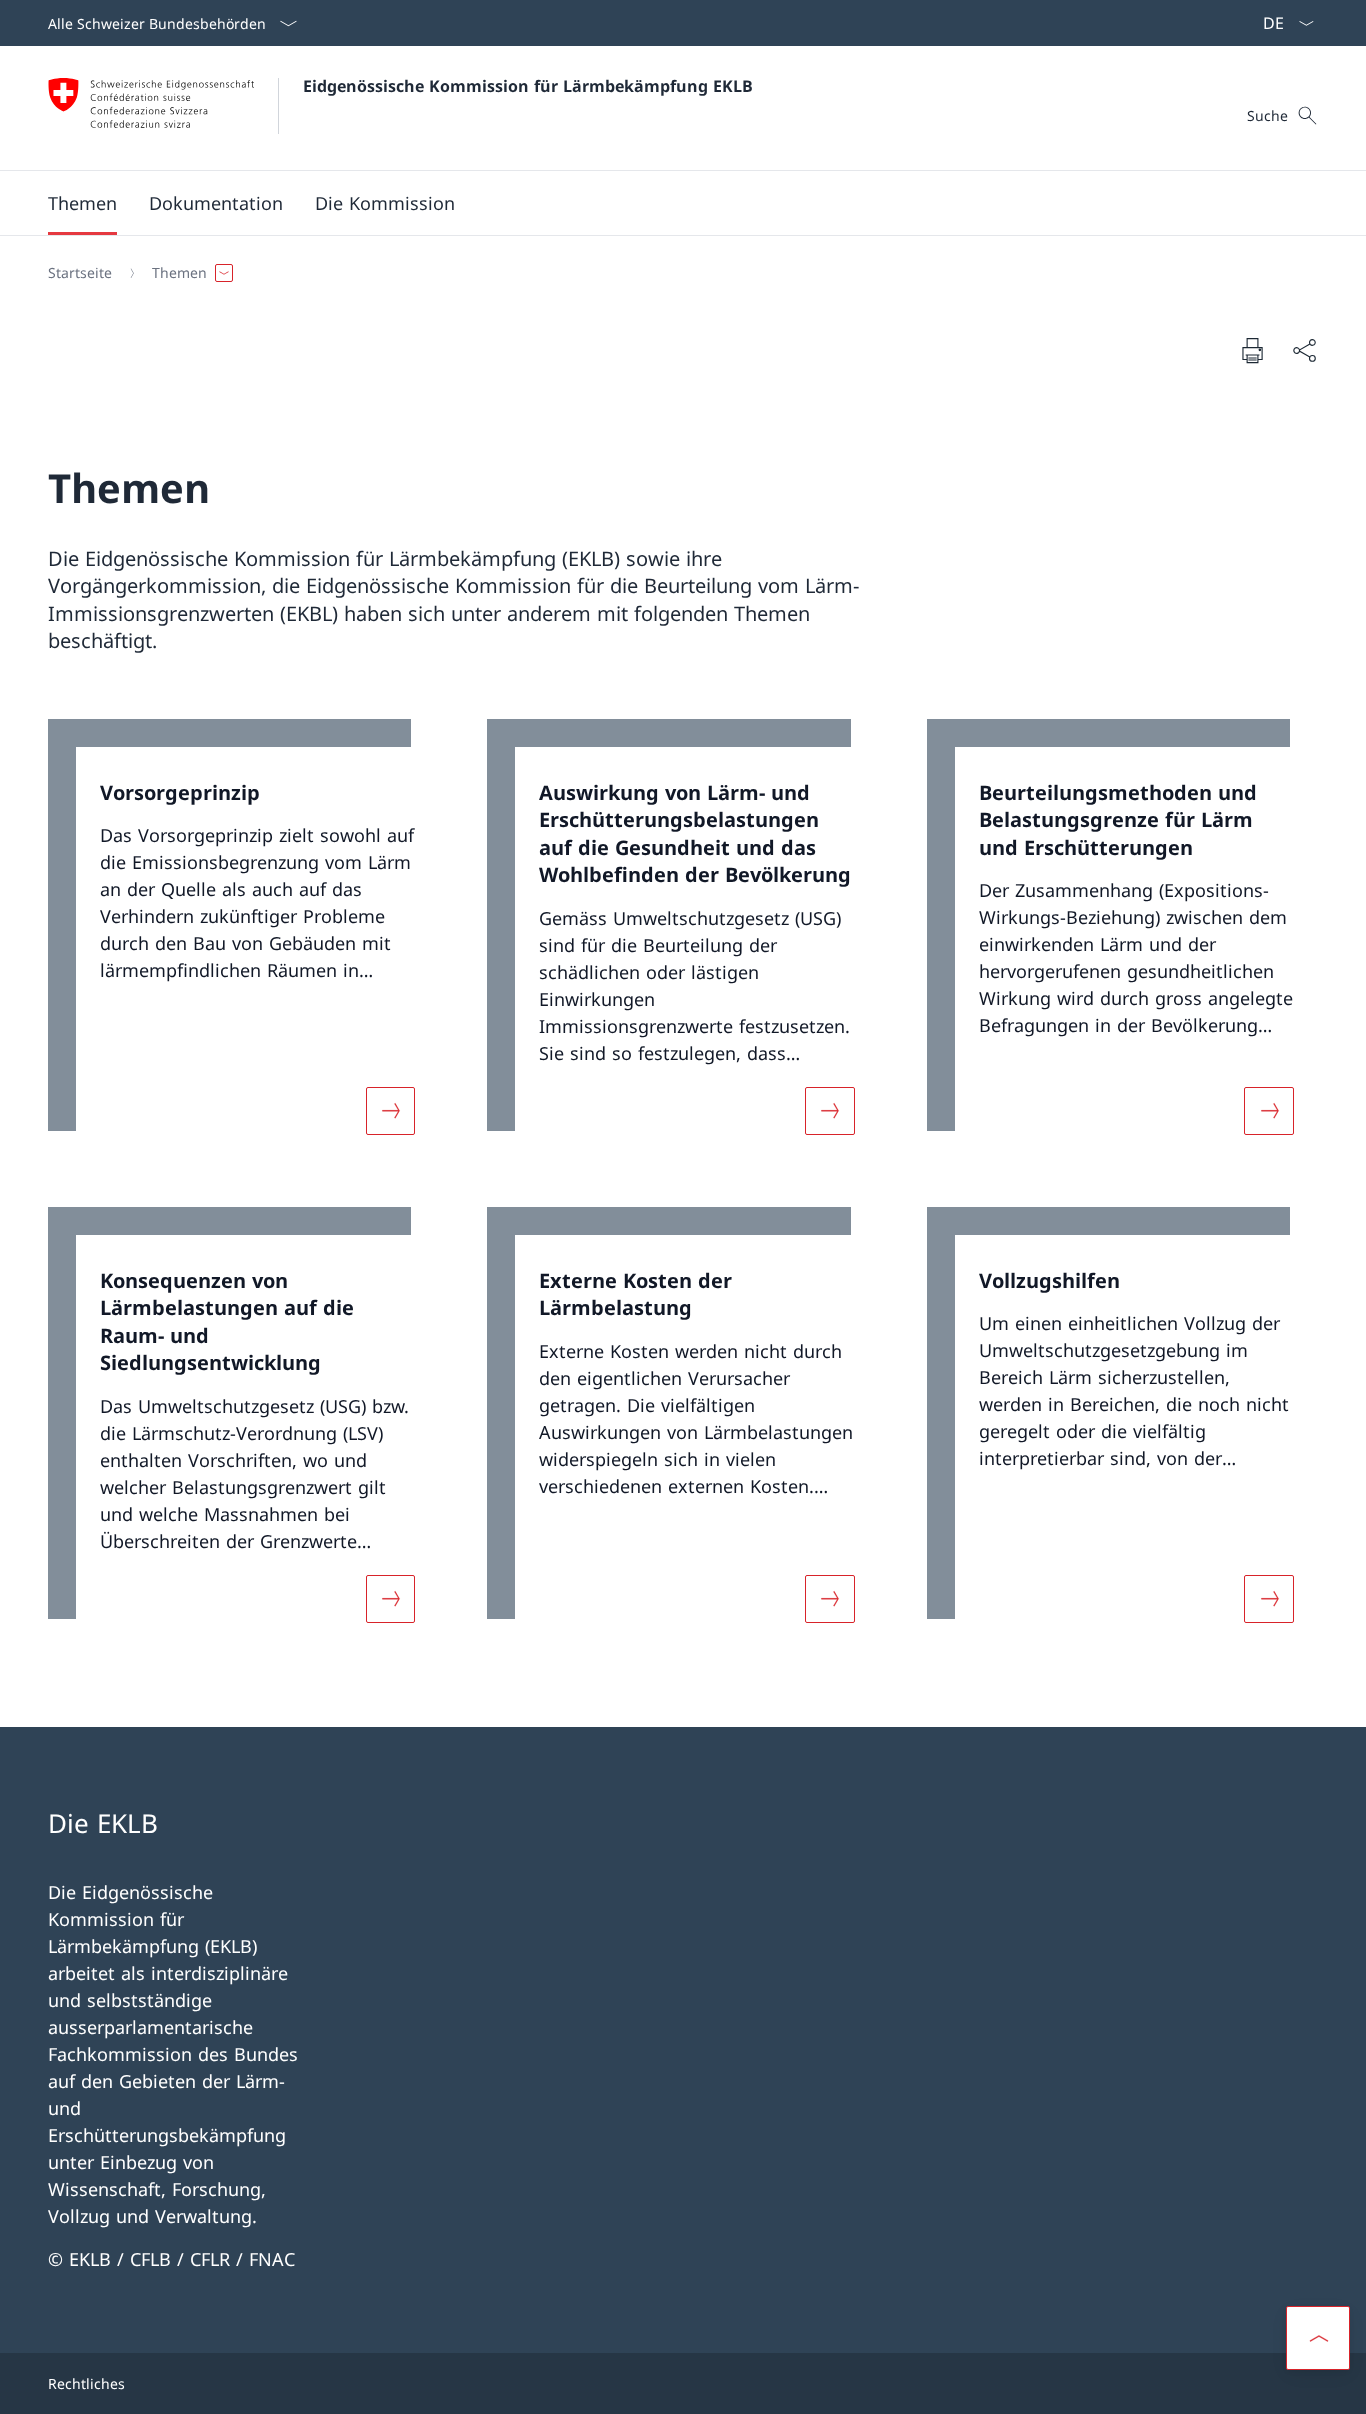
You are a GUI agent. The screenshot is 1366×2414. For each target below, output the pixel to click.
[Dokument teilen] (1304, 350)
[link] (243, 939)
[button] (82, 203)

---

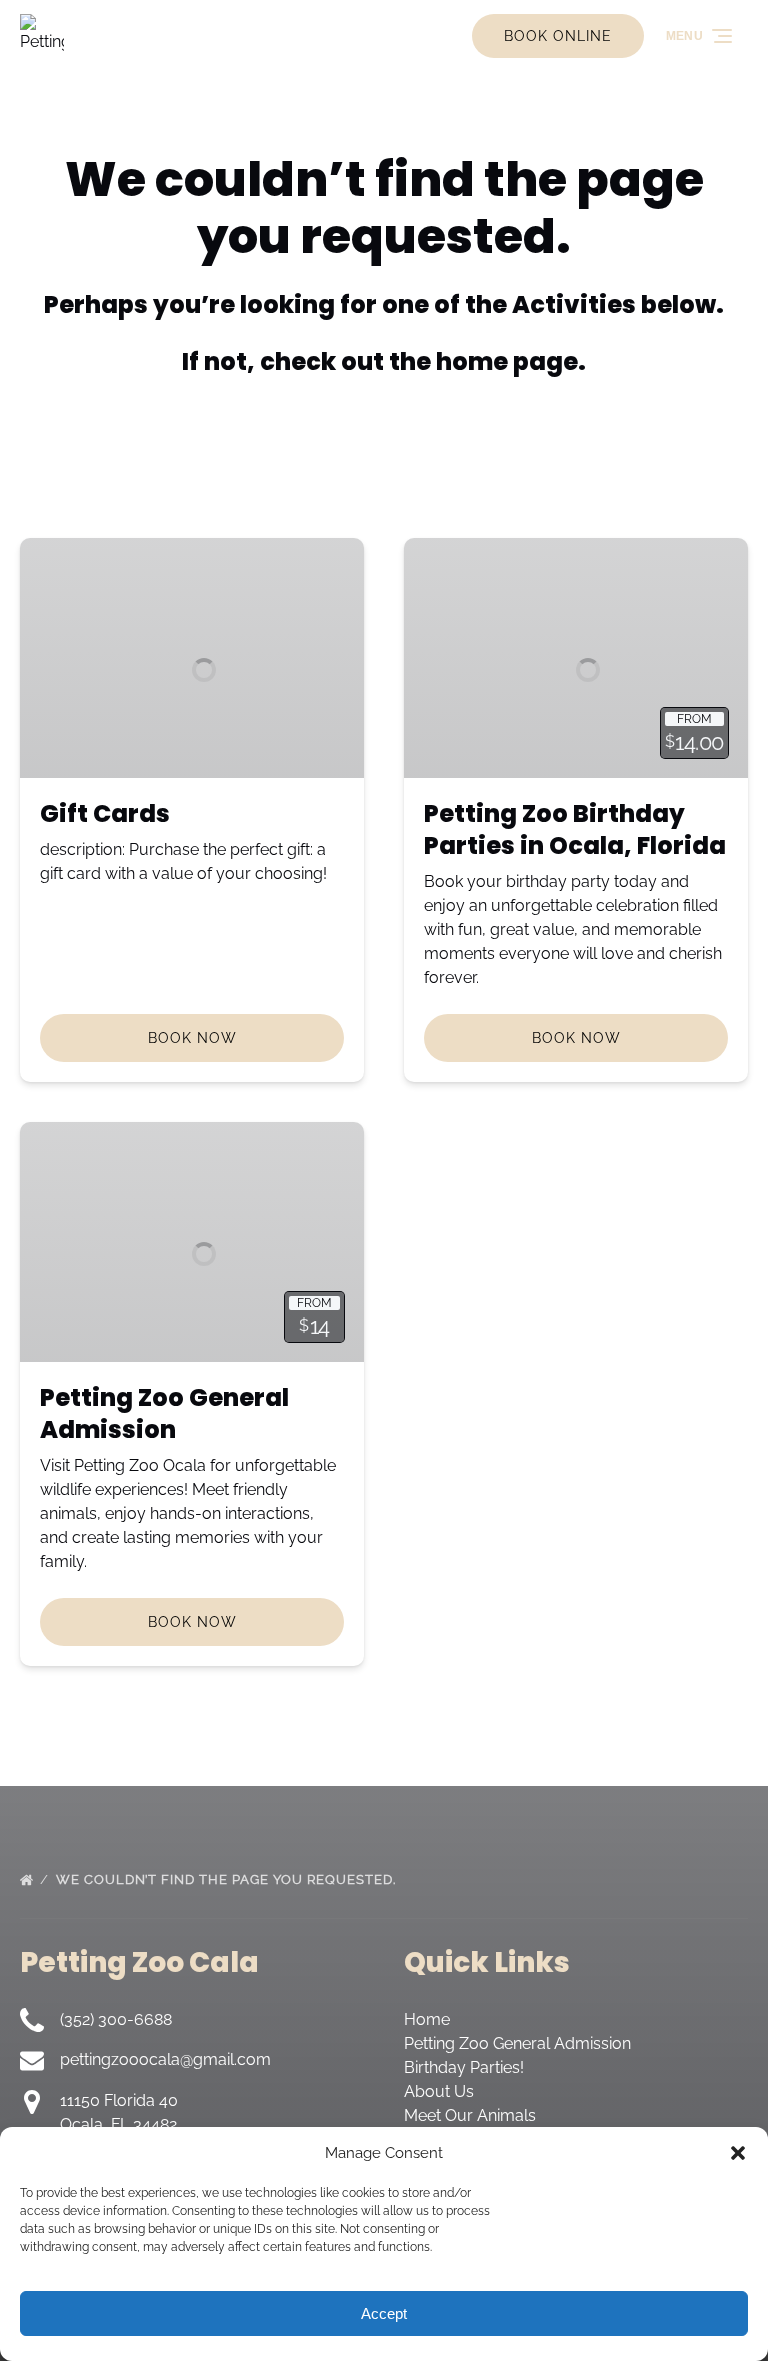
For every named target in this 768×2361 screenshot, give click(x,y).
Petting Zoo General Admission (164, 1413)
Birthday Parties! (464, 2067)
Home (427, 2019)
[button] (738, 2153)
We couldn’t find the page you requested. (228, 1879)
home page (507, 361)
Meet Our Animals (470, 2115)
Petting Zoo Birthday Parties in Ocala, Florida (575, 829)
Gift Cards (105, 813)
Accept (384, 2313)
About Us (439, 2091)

...

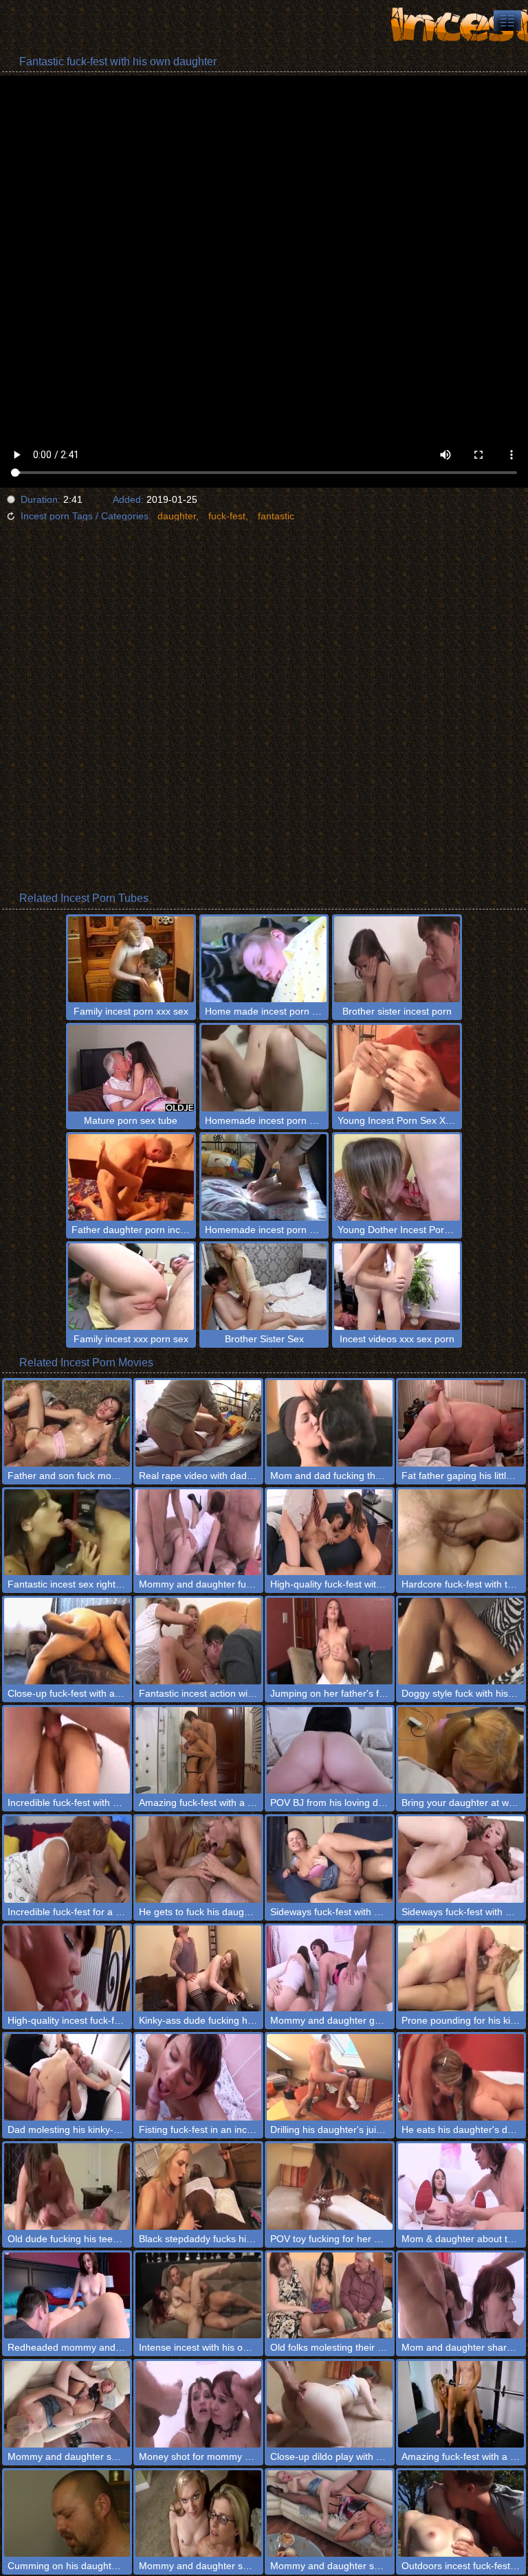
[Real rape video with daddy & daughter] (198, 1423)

> [Your objective]
A single number is the whole answer here: how many lines of the material include "click" as a word or string?

> [Completed task]
2